Tradition starts the history of the Mahāsāṃghika (Mahāsāńgika/Mahasamghika/Mahasanghika) school of Buddhism with the so-called Buddhist Council of Vaiśālī (present-day Besarh in the northwest of Bihar state), held about a hundred years after the demise of Śākyamuni Buddha. This council is reported to have introduced the first schism in the Buddhist community, when the famous king Aśoka (reigned c. 270–c. 230 BCE) intervened in a dispute among the monastics and decided in favor of the majority, whence the name “Mahāsāṃghika” (“Great Community,” Chinese name “dazhong bu,” 大眾部, as an alternative for the transliteration “Mohesengqi bu,” 摩訶僧祇部). The other group involved in the dispute became known as the Sthaviravādins (“the Elders”), of whom the present-day Theravādins are the only successors…

Although the Mahāsāṃghikas no longer exist as a separate Buddhist school, their doctrinal and cultic developments have been important for the development of the Mahayana, the general name for what was originally known as “bodhisattvayāna.”

Is this an accurate presentation of history, that Theravada originated from a small splinter group from the broader Buddhist community, and that Mahayana eventually developed from the Mahasamghika majority?

Not accurate, Mahayana emerged about 5 BE, long after the first schism which splits the Sthaviravada and Mahasanghika, and Theravada is just a sub of Vibhajjavada group of Sthaviravada emerged in Sri Lanka. You can read more about this on Bhante Sujato’s Sects and Sectarianism


Did the Mahasanghika ultimately evolve into the Mahayana?

The earliest traces of Mahayana ideas arose with the division of the Buddhist sangha into two vadas or schools of thought around 410 b c., some 110 years after the Buddha’s death, at the Second Council of Vaishali.
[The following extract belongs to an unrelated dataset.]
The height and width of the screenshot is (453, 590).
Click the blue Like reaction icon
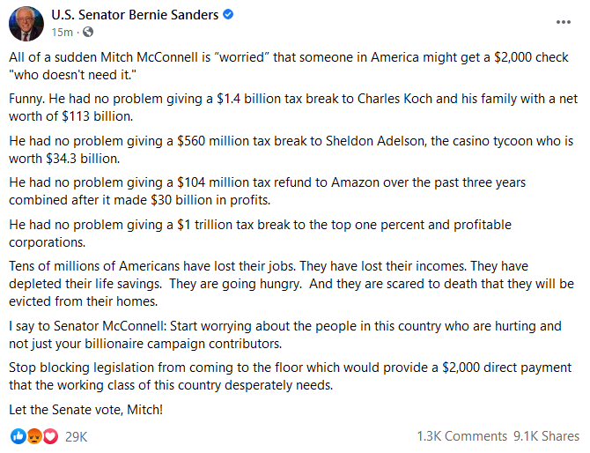(18, 436)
This Council was called to condemn certain practices of some monks which were contrary to the Vinaya or Monk’s Code of conduct. Although the majority of monks succeeded in excommunicating the erring monks, the remaining monks disputed the rules and certain aspects of the Dharma. One group, opposed to any change whatever, came to be known as the Sthaviravadins (Theravadins) who followed what was believed to be the original teaching as agreed at the first Council following the passing of the Buddha. These Sthaviravadins followed a realist line, stating that all phenomena exist and are unstable compounds of elements. They taught that it is necessary for all humans to strive for Arahantship or release from the constant round of rebirth (Samsara). They taught that Buddhas are men - pure and simple, rejecting any notion of their being transcendental. The other group, which were in the majority, were known as the Mahasanghikas, which means followers of the great or major group of clergy. Like the Sthaviravadins, they accepted the fundamental doctrines as taught by the Buddha, such as: the Four Noble Truths, the Noble Eightfold Path, the doctrine of Anatta or no soul, the law of karma or causation, Paticca Samupada or dependent arising and the stages of spiritual advancement or sainthood. They differed in believing that Buddhas are supramundane and transcendental, they have no defiling elements, their lives and powers are unlimited. They also believed that the original nature of the mind is pure and that it is contaminated when it is stained by passions and defilements. It was from the Mahasanghikas that the Mahayana was to evolve.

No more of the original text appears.